Çok heyecanlandılar. Dünyanın en önemli olayı sayıp manşetlere abandılar, hele Sav bir gitti ya, Obama gitse umurlarında olmayacak.
Okunmayan gazetelerin su bardağında fırtına seven elemanları...
Cumhuriyet Halk Partisi'nde cereyan eden basit bir "parti içi iktidar kavgasını" neredeyse devrim diye pullayacaklar.
Bunu 1972 yılının "İnönü'ye karşı Ecevit hareketi" gibi görmeye ve göstermeye çalışanlar var. Kimilerine göre parti sola açılacak. Buna şık bir mazmun uydurmuşlar: Halka açılmak.
Deniz Baykal son derece alçakça bir numarayla devrildiği zaman zil takıp oynayanlar, şimdi de Önder Sav bir "saray darbesiyle" genel sekreterlik koltuğundan edilince sevindiler. Ne hikmetse bunların işleri hep darbelerle hallediliyor.
Ne olmuş canım, İnönü de 1947 yılında Recep Peker'i harcamıştı böyle bir çırpıda, bilinmedik bir gelişme değildir ki parti tarihinde...
Fakat böylelikle Kılıçdaroğlu-Tekin ikilisi "İstanbul'da elde ettiği başarıyı tekrarlayacakmış"...
Evet, belediye seçimini kaybetmişlerdi, hatırladığımız kadarıyla.
Kılıçdaroğlu türban sorununu da çözecekmiş ama Sav bırakmıyormuş ki... Şimdi artık çözebilirmiş.
Nasıl diye sormamamız, oylarımızı verip gerisini merak etmememiz gerekiyor tabii.
Öte yandan, "politbüro tasfiye ediliyor" diye bozulanlar da var. Bunların, bitmez tükenmez kurultaylardan bu ay sonunda yapılması beklenen en sonuncusunda umduklarını bulamazlarsa (Kılıçdaroğlu'nu devirip Sav'ı başlarına getiremezlerse) partiden kopup MHP'ye yönelmeleri tehlikesi bile var! Partinin karpuz gibi ortadan ikiye ayrılma tehlikesi de arttı.
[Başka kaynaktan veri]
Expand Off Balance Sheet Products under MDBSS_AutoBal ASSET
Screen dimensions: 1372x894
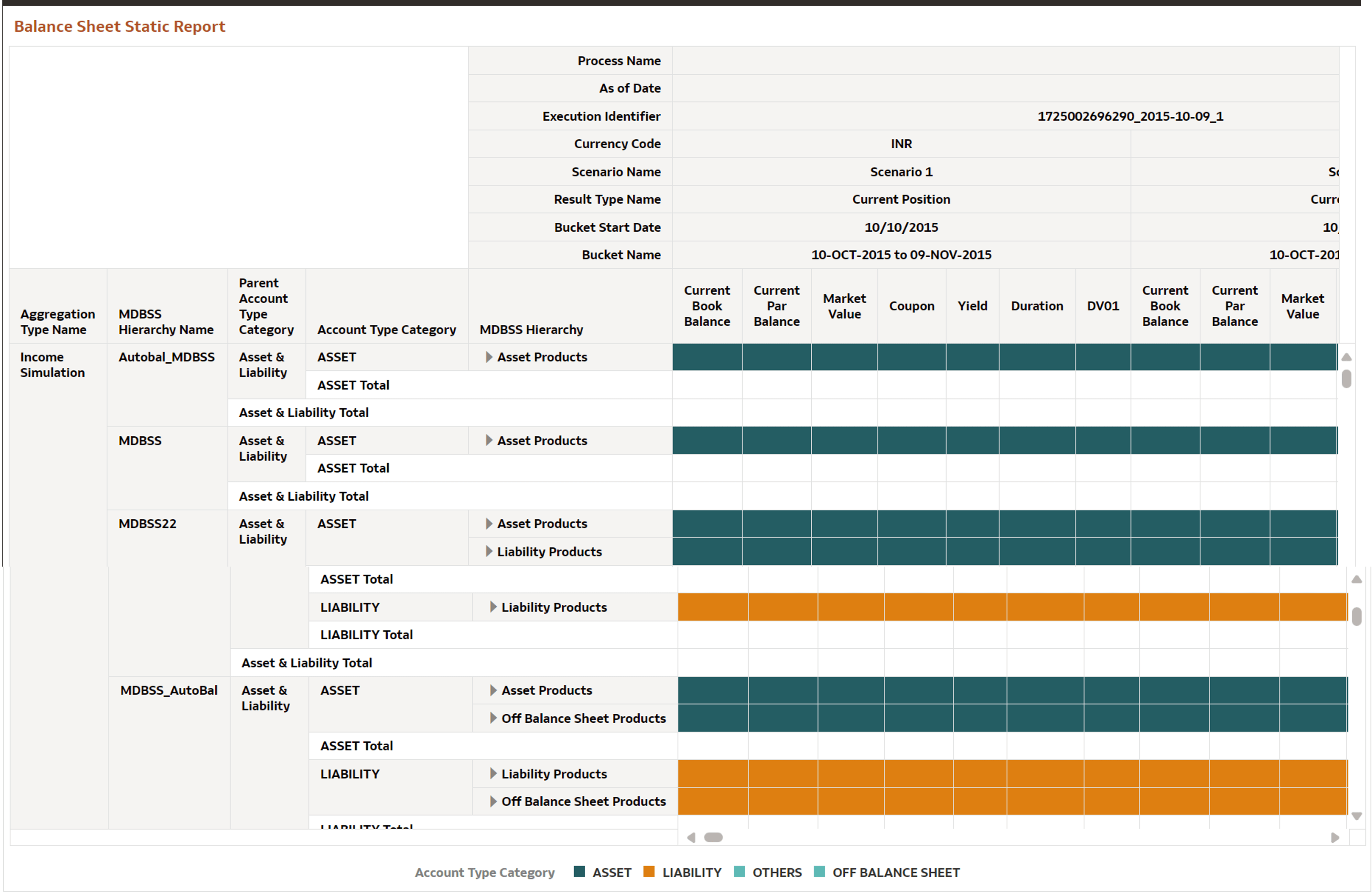[x=493, y=718]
İşin cılkının çıktığını görenler arasında, utana çekine de olsa "Baykal geri gelsin" diyenler bile gözlendi.
Okunmayan gazetelerde ne yazık ki harcanma sürecine çoktan girmiş az sayıda "akıllı adam" da yok değil oysa...
Bunlar da, bu şekilde partinin "yüzde 20 oyu bile tutturamayabileceğini" düşünüyorlar.
Yani bu adamcağızların böyle birbirlerini yiyerek sonuçta "Tayyip'e çalıştıklarını" idrak ediyorlar.
"AKP'nin başına gelmedik bela kalmadı, parti ne güzel mum gibi, biz neden böyle değiliz" diye hayıflanıyorlar.
Seçimde su bardağının yüzde 20'si mi çalkalanacak yüzde 25'i mi, diye kopuyor fırtına açıkçası... (Artık utandılar da, yüzde 30 lafını eden pek kalmadı.)
Açıkça itiraf edemeseler de, bir şeyi çok iyi biliyorlar:
CHP hiçbir şekilde tek başına seçim kazanamaz.
Savlı da kazanamaz, savsız da.
Kılıçdaroğlu'yla da kazanamaz, Bıçakçıoğlu'yla da, Çakıcıoğlu'yla da.
Mustafa Sarıgül de gelse kazanamaz, Mahsun Kırmızıgül de, Yılmaz Morgül de, rahmetli Yasemin Esmergül de.
İleride, günün birinde belki sözkonusu olsa da, bu seçimde MHP ile koalisyon kurabilmesi de mümkün değildir.
Bu durumda ben de şeydeyim, geliyorum, yanda çay içiyorum... Yani uzaktan izliyorum bu acıklı güldürüyü...
Arkadaşım! Arkadaşım! Ayakkabılarını çıkararak çıktığın iskemlenin üstünden in - prodüksiyon, şuna lame bir elbise verin kulisten-, yeni kurultayda daha aşağıdan kıvır!
Seyirci! Sen gülebilirsin, hakkındır.